# buying an ipad here? or back home?



## meb01999 (Mar 13, 2011)

if i buy an ipad from the US and ship it here - will i encounter any problems with service? i can buy it, ship it, and pay customs for less than buying it here in egypt. BUT - i don't want to end up only being able to access half the fun if i need something "unlocked" or whatnot.

any ideas? tips?


----------



## Whitedesert (Oct 9, 2011)

If you really want this toy, ship it from the US, and provided it is not damaged on arrival, and irrespective of the price difference you will get nothing less or more by buying it here.


----------



## hhaddad (Apr 14, 2010)

Whitedesert said:


> If you really want this toy, ship it from the US, and provided it is not damaged on arrival, and irrespective of the price difference you will get nothing less or more by buying it here.


Buy it here from the apple store its not locked and the same specs as abroad and if you have a problem it's guarantee is O.K.


----------



## meb01999 (Mar 13, 2011)

hhaddad said:


> Buy it here from the apple store its not locked and the same specs as abroad and if you have a problem it's guarantee is O.K.


Where is the Apple Store here? Had no idea there was one...

● **Material supplied**:
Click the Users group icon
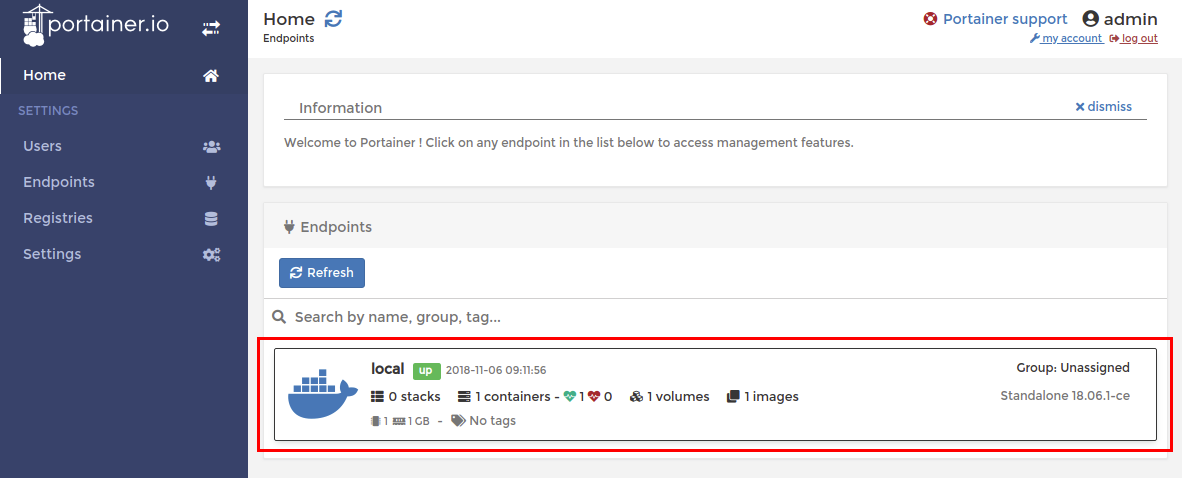The width and height of the screenshot is (1182, 478). pyautogui.click(x=211, y=147)
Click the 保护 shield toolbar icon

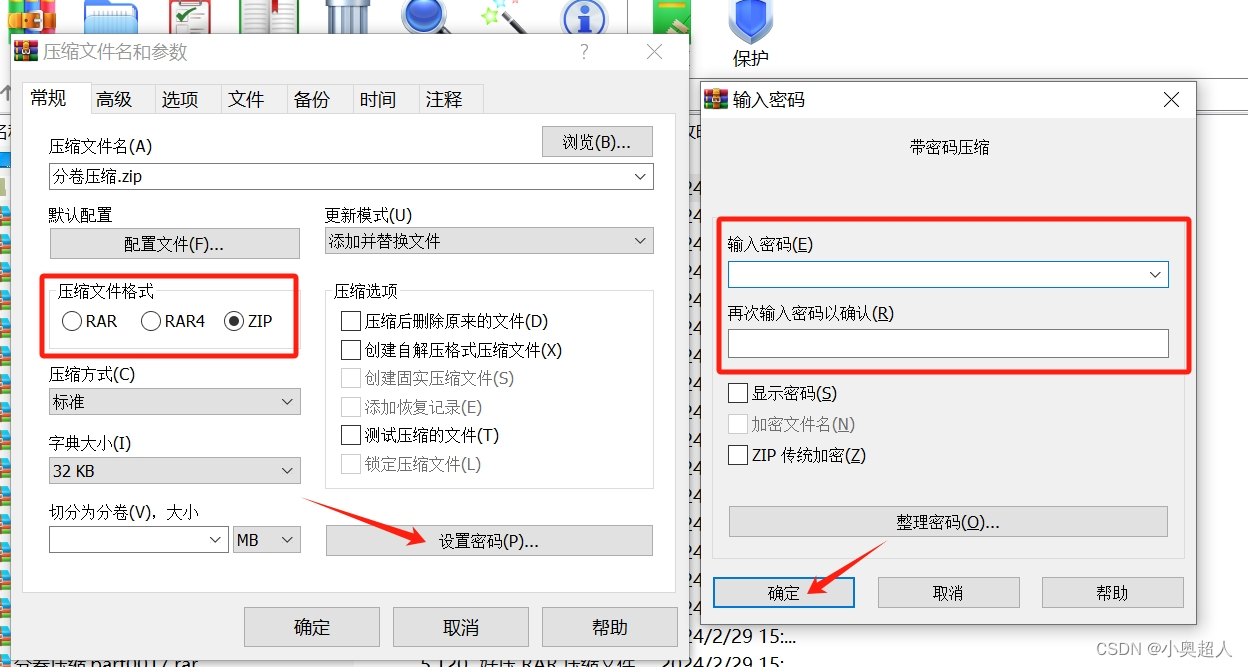750,20
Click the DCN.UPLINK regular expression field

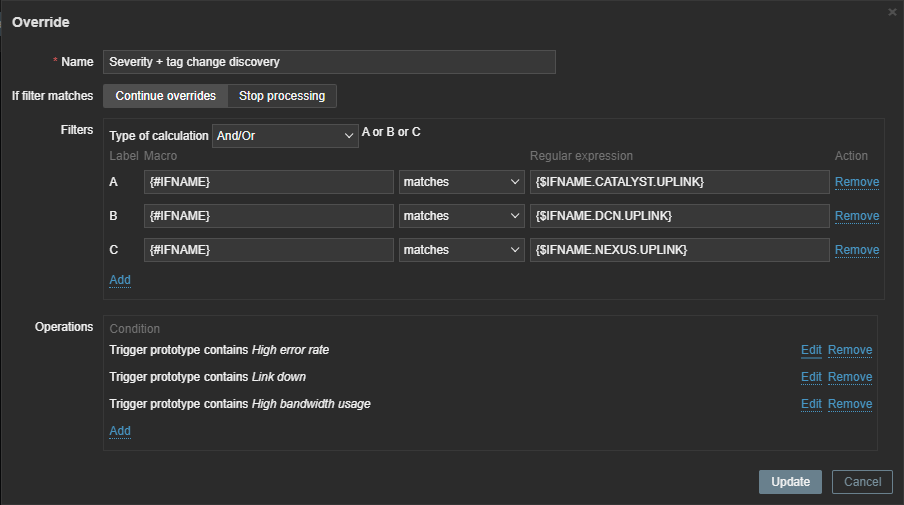pos(679,216)
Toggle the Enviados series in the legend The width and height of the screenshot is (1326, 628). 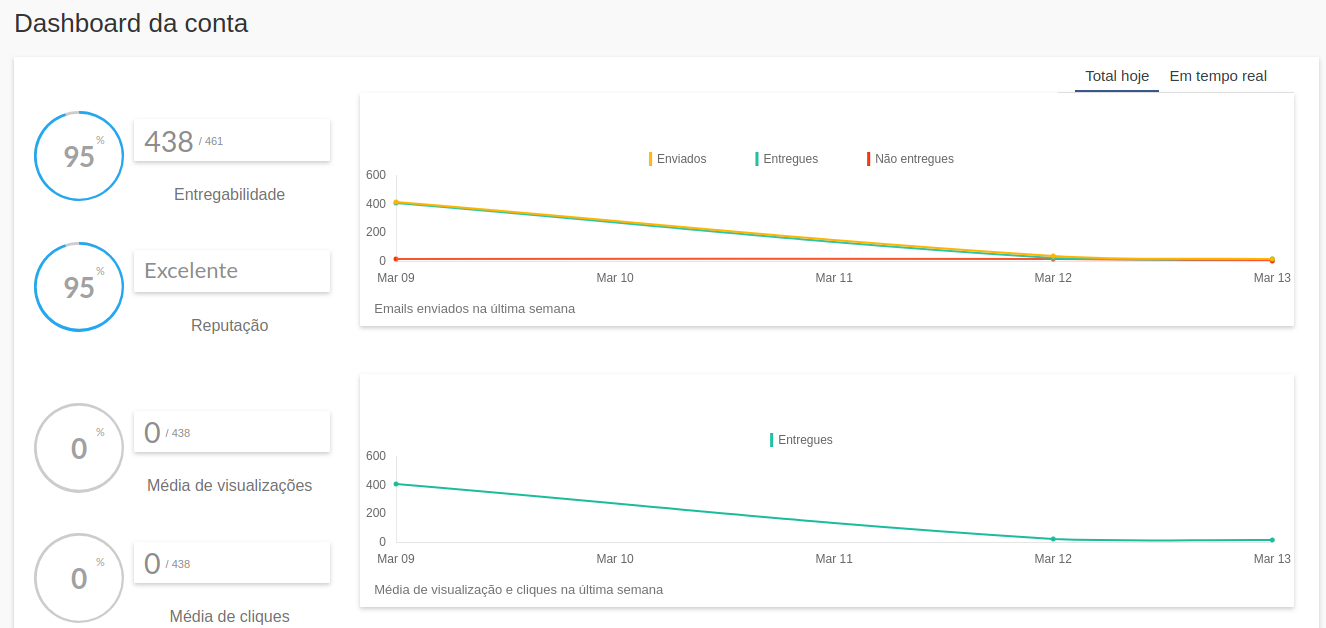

● **Work to do**:
[a] In the iPad forum thread, why does hhaddad advise buying the device from the Apple Store locally? Answer in one to three sentences.
[b] From the iPad forum thread, reproduce the passage starting at "# buying an" and ending at "any ideas? tips?".

● **The replies**:
[a] A unit bought there is not locked and has the same specs as one bought abroad. If something goes wrong, its guarantee is valid.

[b]
# buying an ipad here? or back home?



## meb01999 (Mar 13, 2011)

if i buy an ipad from the US and ship it here - will i encounter any problems with service? i can buy it, ship it, and pay customs for less than buying it here in egypt. BUT - i don't want to end up only being able to access half the fun if i need something "unlocked" or whatnot.

any ideas? tips?